Exercise details. With the first line below as the start and the line containing "The image size is (2420, 1512)." as the end, copy every line between them exactly, ends included.

[Stored items]
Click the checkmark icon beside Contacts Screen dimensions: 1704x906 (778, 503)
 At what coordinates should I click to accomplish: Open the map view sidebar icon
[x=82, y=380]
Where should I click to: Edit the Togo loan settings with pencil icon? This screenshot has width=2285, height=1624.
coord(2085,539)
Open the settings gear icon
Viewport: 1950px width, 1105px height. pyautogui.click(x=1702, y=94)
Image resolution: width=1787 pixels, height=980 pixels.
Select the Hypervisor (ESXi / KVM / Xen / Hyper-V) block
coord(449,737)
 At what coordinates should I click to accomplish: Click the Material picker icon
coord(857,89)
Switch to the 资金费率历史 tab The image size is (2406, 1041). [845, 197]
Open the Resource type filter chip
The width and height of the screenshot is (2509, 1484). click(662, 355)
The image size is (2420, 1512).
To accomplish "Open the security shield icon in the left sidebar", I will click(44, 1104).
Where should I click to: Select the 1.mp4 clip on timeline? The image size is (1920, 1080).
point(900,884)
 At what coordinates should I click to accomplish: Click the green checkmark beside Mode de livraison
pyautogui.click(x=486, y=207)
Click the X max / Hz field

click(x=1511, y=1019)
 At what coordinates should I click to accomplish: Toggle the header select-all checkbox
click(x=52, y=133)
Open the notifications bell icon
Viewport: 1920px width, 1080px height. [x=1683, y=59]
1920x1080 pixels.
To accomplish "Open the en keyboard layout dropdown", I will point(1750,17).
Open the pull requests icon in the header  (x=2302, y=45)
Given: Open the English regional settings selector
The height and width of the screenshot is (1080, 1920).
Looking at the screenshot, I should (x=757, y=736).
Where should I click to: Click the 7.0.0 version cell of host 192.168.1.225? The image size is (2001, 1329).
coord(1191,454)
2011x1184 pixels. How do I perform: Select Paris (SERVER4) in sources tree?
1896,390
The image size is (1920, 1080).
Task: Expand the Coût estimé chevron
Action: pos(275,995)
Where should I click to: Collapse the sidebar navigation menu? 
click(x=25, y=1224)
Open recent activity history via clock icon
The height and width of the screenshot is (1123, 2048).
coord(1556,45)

Task output.
Click the checkmark icon beside Contacts Screen dimensions: 1704x906 (778, 503)
 At what coordinates should I click to accomplish: Open the map view sidebar icon
[x=82, y=380]
Where should I click to: Edit the Togo loan settings with pencil icon? This screenshot has width=2285, height=1624.
coord(2085,539)
Open the settings gear icon
Viewport: 1950px width, 1105px height. pyautogui.click(x=1702, y=94)
Image resolution: width=1787 pixels, height=980 pixels.
Select the Hypervisor (ESXi / KVM / Xen / Hyper-V) block
coord(449,737)
 At what coordinates should I click to accomplish: Click the Material picker icon
coord(857,89)
Switch to the 资金费率历史 tab The image size is (2406, 1041). [845, 197]
Open the Resource type filter chip
The width and height of the screenshot is (2509, 1484). click(662, 355)
The image size is (2420, 1512).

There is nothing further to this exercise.